Source text.
------------

To the list of things that were taken from TASM I might also add the USE16 and USE32 keywords, though TASM allowed them only in the segment declaration, while fasm allows using them to switch the type of generated code just anywhere. This is where the second design principle came on.
2. Flexibility - OS development appliances
To understand the origins of flat assembler it's also important to notice, that I've been trying some OS developing at the same time, and I was designing fasm as a tool aimed mainly at this purpose. That's why it was important to make it easily portable and as I soon as I finished it, I have ported it into OS I was developing, to become able to write programs for it in their native environment. That might be also considered the reason why I have written fasm in the assembly language, however it's more likely because I was doing all my programming in assembly language these days - if I really preferred some high level language I would make some self-compiling high level compiler instead.
However for the OS development it is necessary to assemble some sophisticated pieces of assembly code, with switching of code type and addressing modes, and this was actually quite complicated, when you wanted to do it with TASM. I especially hated the necessity of manually building some instruction opcodes with DB directive. So I have put into my assembler all the instruction variants and size settings that are needed to declare any instruction without any doubt, what operation will it perform - like 32-bit far jumps in 16-bit mode and other similar, rare but needed in OS startup code instructions. Also the decision to require the size operator before the whole memory operand, that is outside the square brackets, became profitable at this time, as it allowed to interprete the size operator inside the square brackets as applying to the size of address value.
Also for the purposes of OS development I have implemented ORG directive behaving a bit differently than the original one in TASM. What I needed was setting the origin address of given code, but without actually moving the output point in file. I though it should be programmer's responsibility to load the code at the origin he specified, like DOS does it with the .COM programs - this is again important in OS kernel development, where you may have many different pieces of code that will be put in many different places and can be addressed in many different ways. The ORG directive in my version allows to design code to work correctly when loaded at specified origin, while its placement in file is just determined by the order of source. My assembler, generating the code in flat addressing space, was always outputting the code exactly in the same order, as it was defined in source. Thus came the name for it - flat assembler.
And for the similar reason I have invented the completely new feature - the VIRTUAL directive. With TASM, when I wanted to access some OS kernel structures I placed at addresses different than the ones in the kernel code space, I had to calculate addresses manually (usually defining the chains of constants, where each one was equal to the previous one incremented by the size of data it addressed). My new directive allowed to declare structures at the given address without putting any actual data into the output. Some other applications of VIRTUAL directive were invented much later, initially it was only this one.
The output of flat assembler was by default just the plain binary, as it was the most convenient for OS programming and allowed to create .COM programs aswell. But I have soon added also the option to output relocatable format, which I have designed for my operating system (I have removed this feature before the official releases). However the output format was not selected with command line switch, but with a directive - this was an idea completely different from what other assemblers offered, the direct consequence of the new principle I came with.

------------

Data excerpt.
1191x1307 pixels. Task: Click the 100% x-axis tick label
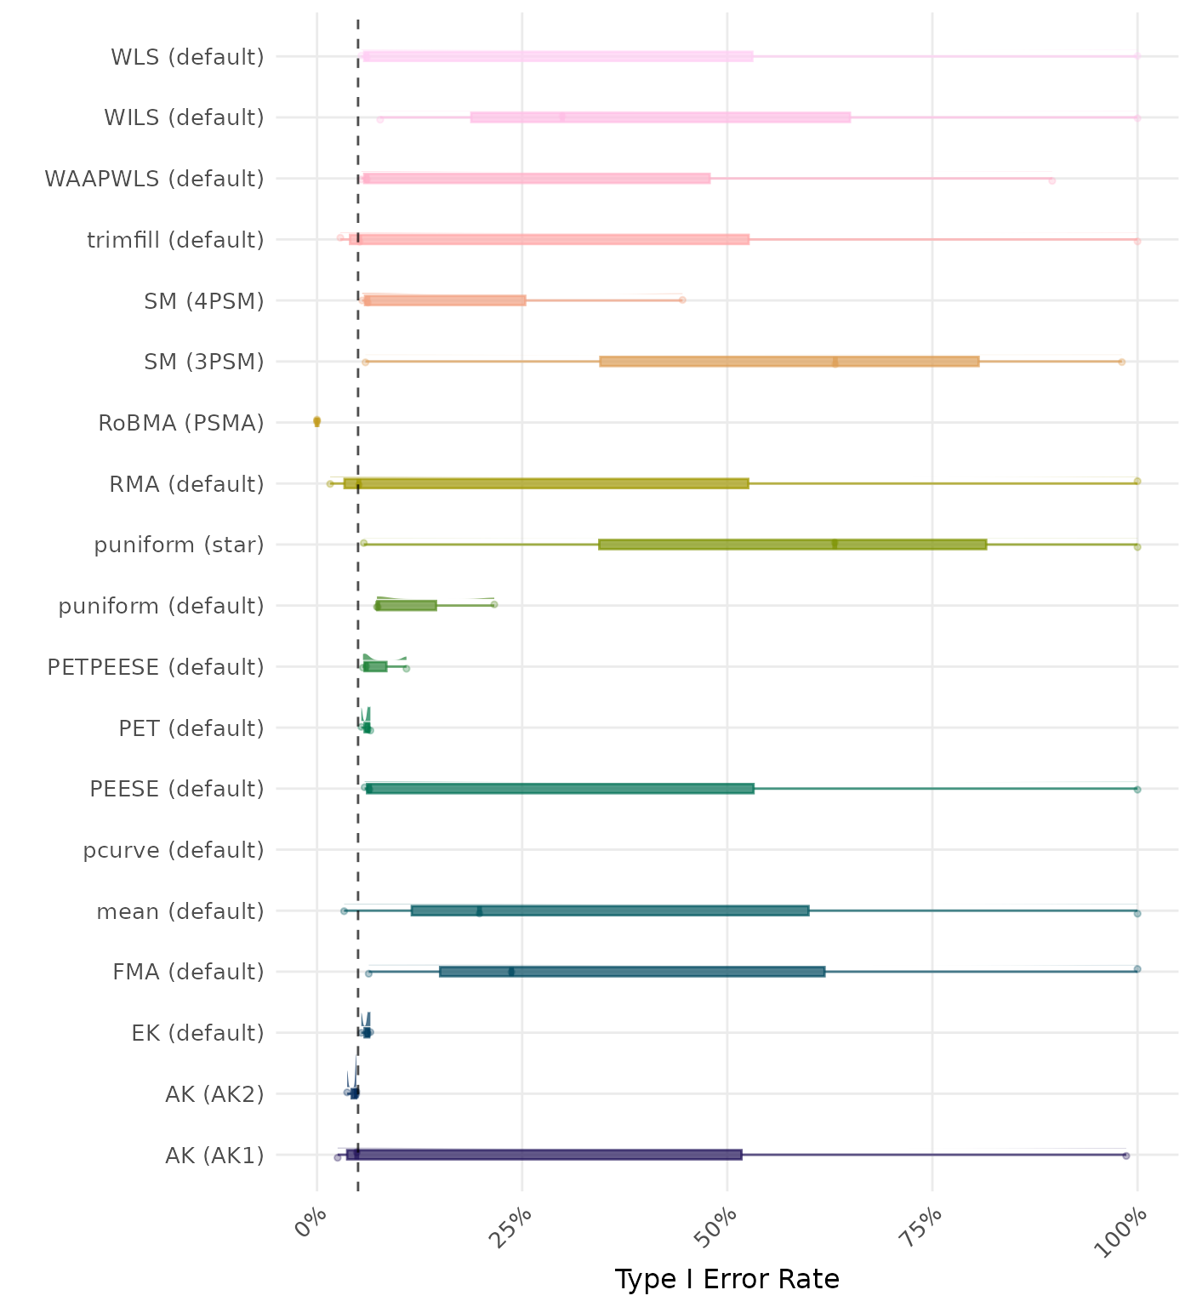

------------

List of tasks.
(a) In the account of flat assembler's origins, how was the output format chosen instead of by a command line switch?
(b) Continue the account of flat assembler's origins from its last sentence onward.

Answers below.
(a) It was selected with a directive.

(b)
3. Same Source, Same Output
The problem with command line switches selecting output option in case of low level assembly is that the given code will anyway most probably assemble and execute correctly only when the same output is selected that programmer had in mind when writing this code. Also I remembered many cases when I had a source for TASM written by someone other, and to compile it correctly I had to follow the directions given in the comment at the beginning of source and just rewrite all the command line switches as described there. And my though was: then why don't just make assembler look for such options in the source instead, so nobody will have any problem with recompiling. Thus came the SSSO principle - all the settings that can affect the output of assembler are be selected only from source and source is always enough to generate exactly the file which was intented by programmer. The consequence of SSSO idea was also that no matter what version of fasm (considering ports to different operating systems), it always generated the same output file, so when you have written a DOS program, the Linux version of fasm would still make the same DOS executable from such source.
Some people seem to dislike the implications of this principle, because all other assemblers and compilers have the command line settings that affect the output (or even the source constants) and this different approach needs to change a bit the way of thinking in some cases (this actually happens in even more areas when programming with flat assembler, and it's the purpose of this text to show the origin and reason for those differences). The SSSO rule became one of the guidelines for the design of flat assembler and I don't plan to put it away.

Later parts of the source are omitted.